Ci sono anche alcuni eventi Amarcord con serie del passato. Perché questa scelta?
“Io vengo dalla scuola di Felice Laudadio, che ha fatto del racconto della memoria una celebrazione. Riproporre i tanti titoli del passato che hanno fatto la storia della televisione contemporanea è un elemento di grande valore. Invitare alcuni talenti che hanno interpretato delle serie di successo e che sono rimasti nel cuore della gente è un regalo che facciamo al pubblico, perché il nostro vuole essere un festival per il pubblico. Trovo giusto che ci siano dei momenti in cui gli spettatori possano venire a vedere i loro beniamini, anche del passato, dal vivo“.
Numerosi anche i premi.
“In Italia non esiste più un premio televisivo e questo è gravissimo, lo sostengo oramai da molti anni. Noi ospiteremo il premio Maximo che è il riconoscimento dell’APA ai migliori protagonisti del settore audiovisivo. Mi piacerebbe che il nostro Festival diventi un po’ quello che in Gran Bretagna rappresentano i BAFTA”
Perché avete scelto di premiare quest’anno Elena Sofia Ricci e Carlo Verdone?
“Elena Sofia Ricci è la regina indiscussa della serialità, ha fatto delle cose importantissime e che piacciono molto al pubblico. La sua filmografia è immensa. E poi lei fu anche la prima madrina del Roma Fiction Fest e quindi è anche un po’ come chiudere un cerchio. Quello a Verdone è un premio non solo al grande successo di Vita da Carlo ma anche al suo coraggio di fare una serie, alla sua capacità di reinventarsi in un momento in cui il cinema era fermo a causa del Covid. E lui è riuscito a fare una serie bellissima, divertente e piena di aneddoti e non era per niente scontato che fosse un così grande successo”.
Esiste ancora la distinzione tra fiction e serie?
“La distinzione tra fiction e serie resiste oramai solo in Italia. Fiction è solo uno slang, un termine desueto che ormai capiscono solo in Francia e in Italia. In tutto resto del mondo le serie definiscono una macro categoria che comprende tutto”.
Ci dica tre titoli di serie fondamentali, quelle da vedere assolutamente.

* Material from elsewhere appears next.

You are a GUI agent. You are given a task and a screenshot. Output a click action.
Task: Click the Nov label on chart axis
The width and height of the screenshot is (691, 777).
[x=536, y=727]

“I tre titoli che mi hanno davvero influenzato e aiutato a capire che cos’è la serialità sono: Six Feet Under che è la serie contemporanea che ha davvero lanciato tutto. Pensa che Gianni Amelio sostiene che c’è una scena, adesso non ricordo in quale episodio, che per lui è il punto più alto del cinema, quindi non solo della televisione americana. Chernobyl che per me è l’equivalente dei ‘I fratelli Karamazov’ o al livello televisivo di ‘Delitto e castigo’. Una serie davvero pazzesca. Twin Peaks perché nonostante le sue imperfezioni, le sue tante ridondanze, dopo 35 anni, l’ho rivista recentemente con i miei figli, è ancora una cosa da cui non riesci a staccare gli occhi. È il monolite della televisione. È la follia di un genio assoluto, che in passato ho avuto modo di conoscere bene, per via di un progetto, di un documentario da realizzare su di lui”.
David Lynch verrà anche omaggiato durante il Festival.
“Sì proprio per celebrare il legame tra Federico Fellini e David Lynch, che io sinceramente pensavo fosse di dominio pubblico e invece sto scoprendo che molti non sanno che lui era un grande fan di Fellini. Infatti, nelle sue opere ci sono delle forti analogie. Questo nonostante i due fossero artisti completamente diversi e estremamente originali. Del resto, molti prodotti che sono venuti dopo hanno beneficiato, più o meno inconsciamente, del genio e della scrittura di Lynch”.